[Start of section]

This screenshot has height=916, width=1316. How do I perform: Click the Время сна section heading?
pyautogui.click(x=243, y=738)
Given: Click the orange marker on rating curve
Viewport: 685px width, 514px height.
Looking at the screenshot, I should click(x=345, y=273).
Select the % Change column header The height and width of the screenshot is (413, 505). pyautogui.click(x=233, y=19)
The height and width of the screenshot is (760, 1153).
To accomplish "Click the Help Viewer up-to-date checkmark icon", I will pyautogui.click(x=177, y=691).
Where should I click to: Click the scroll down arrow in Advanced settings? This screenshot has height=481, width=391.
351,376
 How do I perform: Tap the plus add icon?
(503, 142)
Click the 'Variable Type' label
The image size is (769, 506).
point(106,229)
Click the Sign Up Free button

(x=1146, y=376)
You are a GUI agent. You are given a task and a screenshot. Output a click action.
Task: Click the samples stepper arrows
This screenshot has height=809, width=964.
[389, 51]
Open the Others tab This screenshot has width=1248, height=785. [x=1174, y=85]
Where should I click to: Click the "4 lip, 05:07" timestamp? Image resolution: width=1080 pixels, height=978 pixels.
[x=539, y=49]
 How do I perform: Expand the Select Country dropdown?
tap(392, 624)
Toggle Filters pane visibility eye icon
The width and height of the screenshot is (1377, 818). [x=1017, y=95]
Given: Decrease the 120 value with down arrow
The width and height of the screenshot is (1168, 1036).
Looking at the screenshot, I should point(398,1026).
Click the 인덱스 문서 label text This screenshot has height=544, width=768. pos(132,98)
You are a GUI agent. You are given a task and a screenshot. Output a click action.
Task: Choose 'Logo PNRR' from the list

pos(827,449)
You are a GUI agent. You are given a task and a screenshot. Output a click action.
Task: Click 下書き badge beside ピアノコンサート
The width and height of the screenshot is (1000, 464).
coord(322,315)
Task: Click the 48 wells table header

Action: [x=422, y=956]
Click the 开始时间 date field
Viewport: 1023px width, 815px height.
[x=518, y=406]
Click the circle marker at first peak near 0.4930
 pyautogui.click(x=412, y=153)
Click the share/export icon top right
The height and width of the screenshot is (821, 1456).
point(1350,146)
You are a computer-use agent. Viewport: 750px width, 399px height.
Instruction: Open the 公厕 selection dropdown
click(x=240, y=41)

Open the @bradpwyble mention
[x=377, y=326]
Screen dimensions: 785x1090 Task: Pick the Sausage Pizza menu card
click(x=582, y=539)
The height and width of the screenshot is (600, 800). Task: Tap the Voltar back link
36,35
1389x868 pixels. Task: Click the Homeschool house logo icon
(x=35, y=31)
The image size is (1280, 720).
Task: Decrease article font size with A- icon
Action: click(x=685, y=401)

[End of section]

__WHAT THIS TASK INVOLVES__. In the listing above, find the line containing "Task: Click the 48 wells table header" and the line containing "You are a computer-use", then quote both, plus every line between them, exactly as written.

__OUTPUT OF THE TASK__.
Task: Click the 48 wells table header

Action: [x=422, y=956]
Click the 开始时间 date field
Viewport: 1023px width, 815px height.
[x=518, y=406]
Click the circle marker at first peak near 0.4930
 pyautogui.click(x=412, y=153)
Click the share/export icon top right
The height and width of the screenshot is (821, 1456).
point(1350,146)
You are a computer-use agent. Viewport: 750px width, 399px height.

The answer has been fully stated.